This is the Sept. 14, 2021, edition of The Wide Shot, a weekly newsletter about everything happening in the business of entertainment. Sign up here to get it in your inbox.
During the protests that followed the murder of George Floyd by Minneapolis police last year, Hollywood, which had long been criticized for its failings on diversity and inclusion, promised to do better.
The entertainment companies set up funds for social justice causes and responded to America’s racial reckoning with racially themed programming, antiracist education initiatives and pipeline programs to expand opportunities for creatives from underrepresented groups.
This outpouring was met with a certain amount of skepticism. How much change could be expected from an industry in which the executive suites were still dominated by white men?
A recent conversation with Codeblack founder Jeff Clanagan at the Canoga Park production facilities for Kevin Hart’s company, Laugh Out Loud, eventually turned to Hollywood’s promises of antiracism and whether the studios had lived up to their promises.

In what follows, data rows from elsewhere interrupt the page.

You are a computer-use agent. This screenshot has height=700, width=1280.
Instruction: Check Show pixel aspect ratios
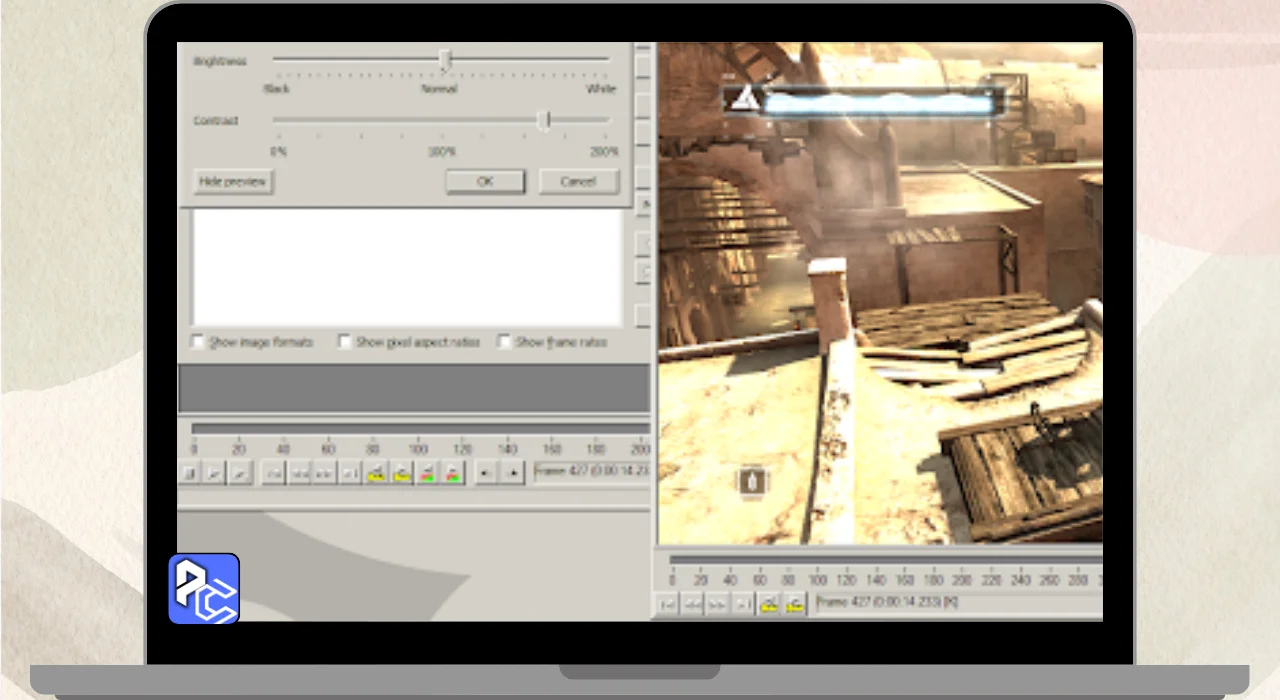point(345,342)
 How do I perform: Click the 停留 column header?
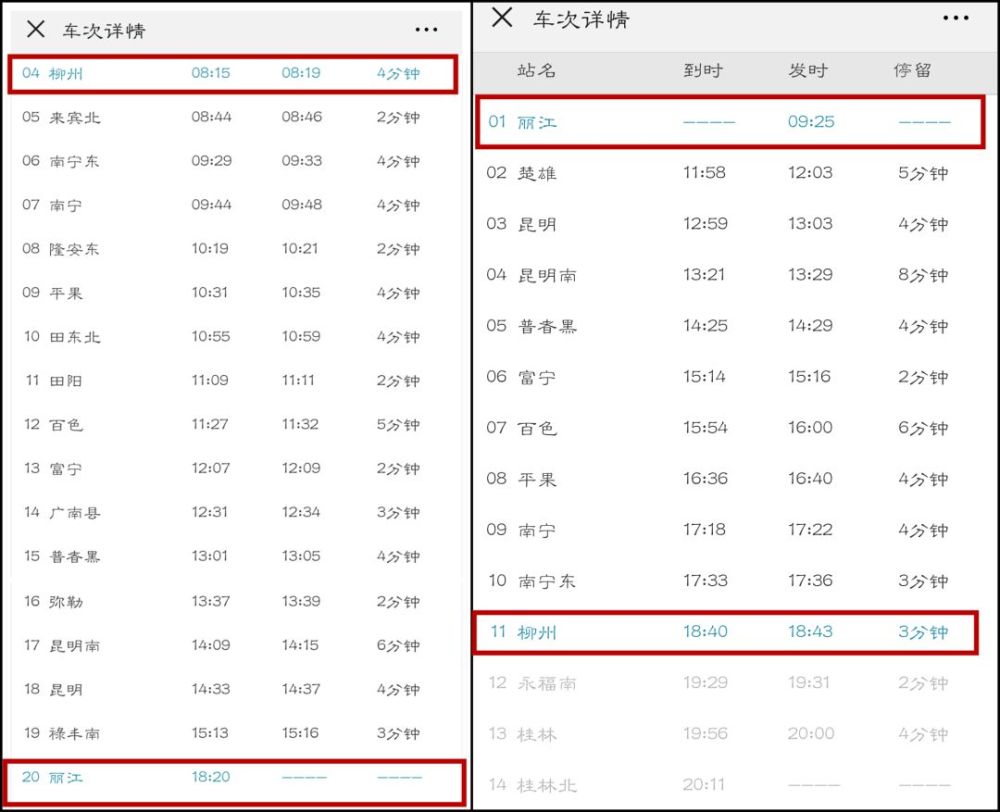point(913,70)
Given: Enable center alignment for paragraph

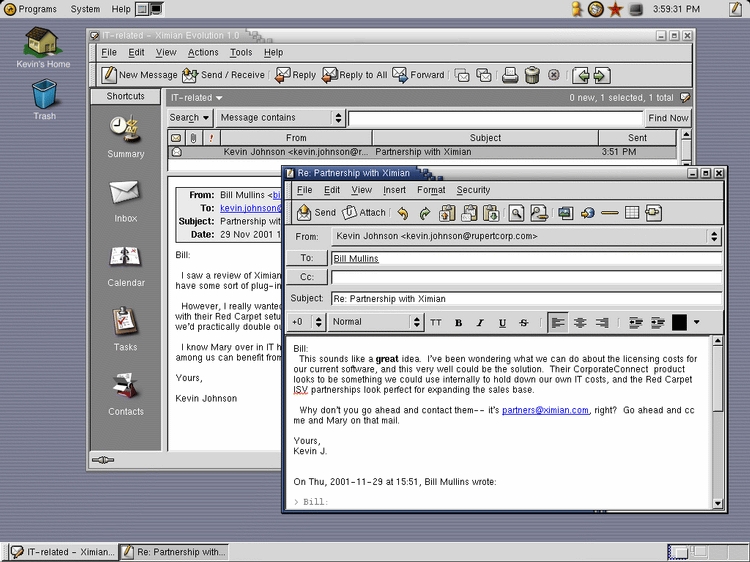Looking at the screenshot, I should (x=579, y=323).
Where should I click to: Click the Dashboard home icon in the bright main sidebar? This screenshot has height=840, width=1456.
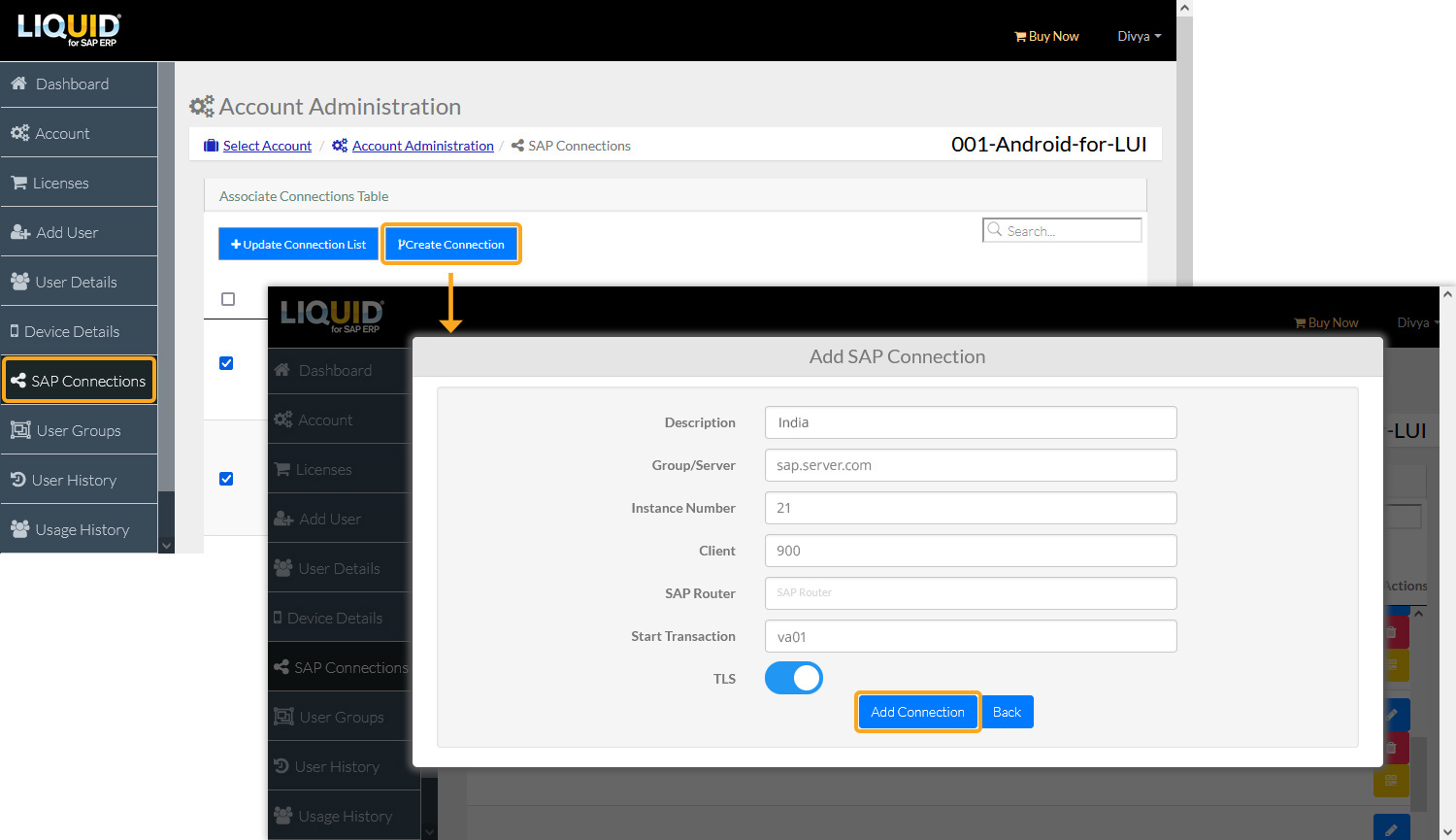click(18, 84)

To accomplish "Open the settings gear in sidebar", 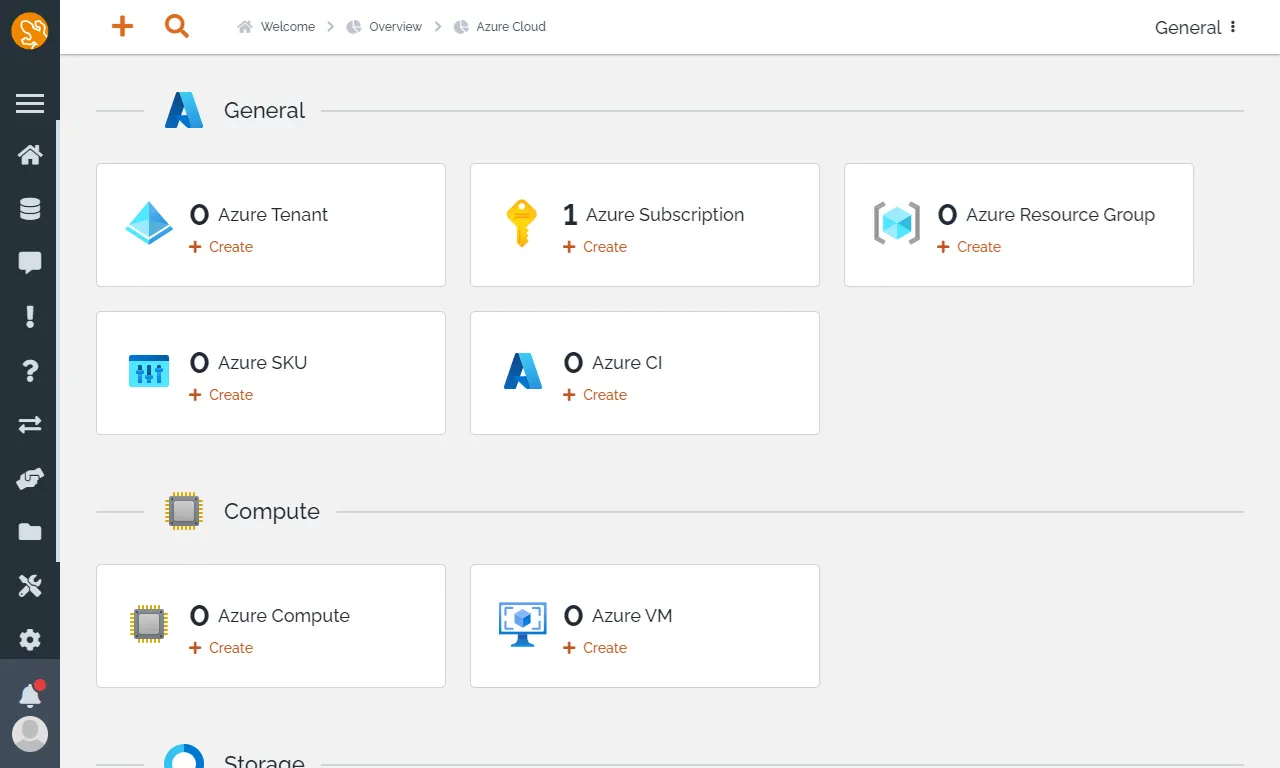I will click(x=30, y=640).
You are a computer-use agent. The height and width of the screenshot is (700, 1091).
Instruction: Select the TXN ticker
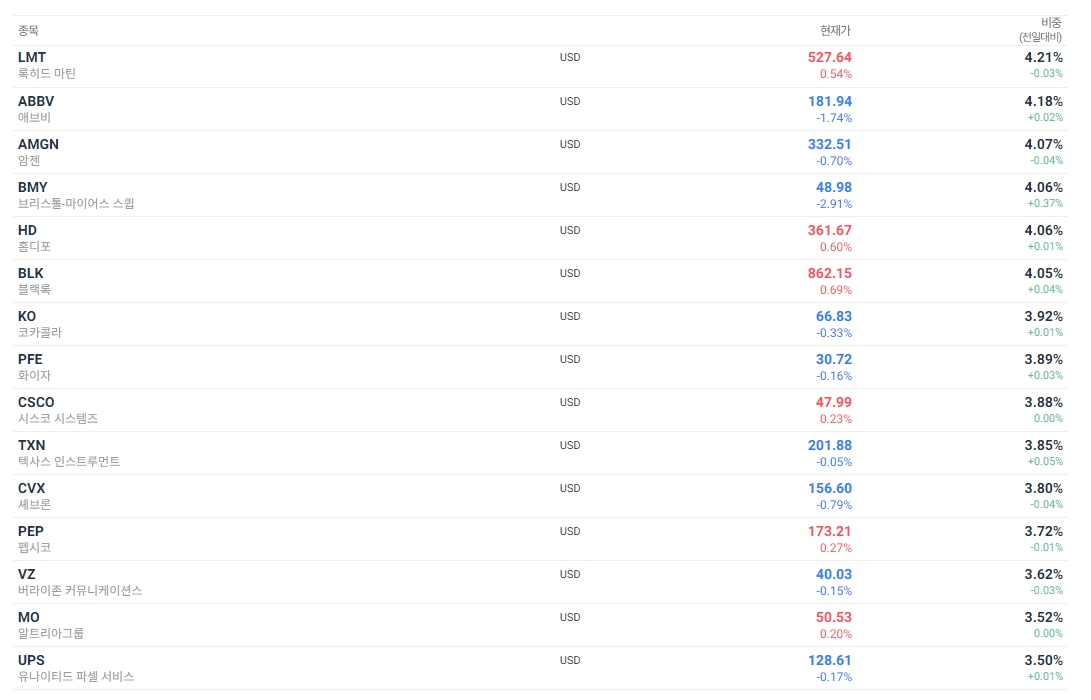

“You saw a lot of the big companies make these commitments, right?” Clanagan told me. “The reality is, you should do a report card. I saw the press releases. I haven’t seen the results of the commitments.”
The piece my colleague Greg Braxton and I published yesterday isn’t exactly the kind of report card Clanagan was talking about. But the goal was similar — to establish a way to keep tabs on the industry’s progress and whether the pledges of support are sincere or just for show.
Studios say they remain committed. But it remains to be seen whether Hollywood’s actions will result in meaningful change for an industry with persistent barriers to entry for people without existing connections — or the ability to toil for years in low-paying assistant jobs and internships.
Inclusion gaps remain, especially behind the scenes, as we wrote. People of color accounted for 25% of the directors for 2020’s top films, according to data from UCLA’s Hollywood Diversity Report.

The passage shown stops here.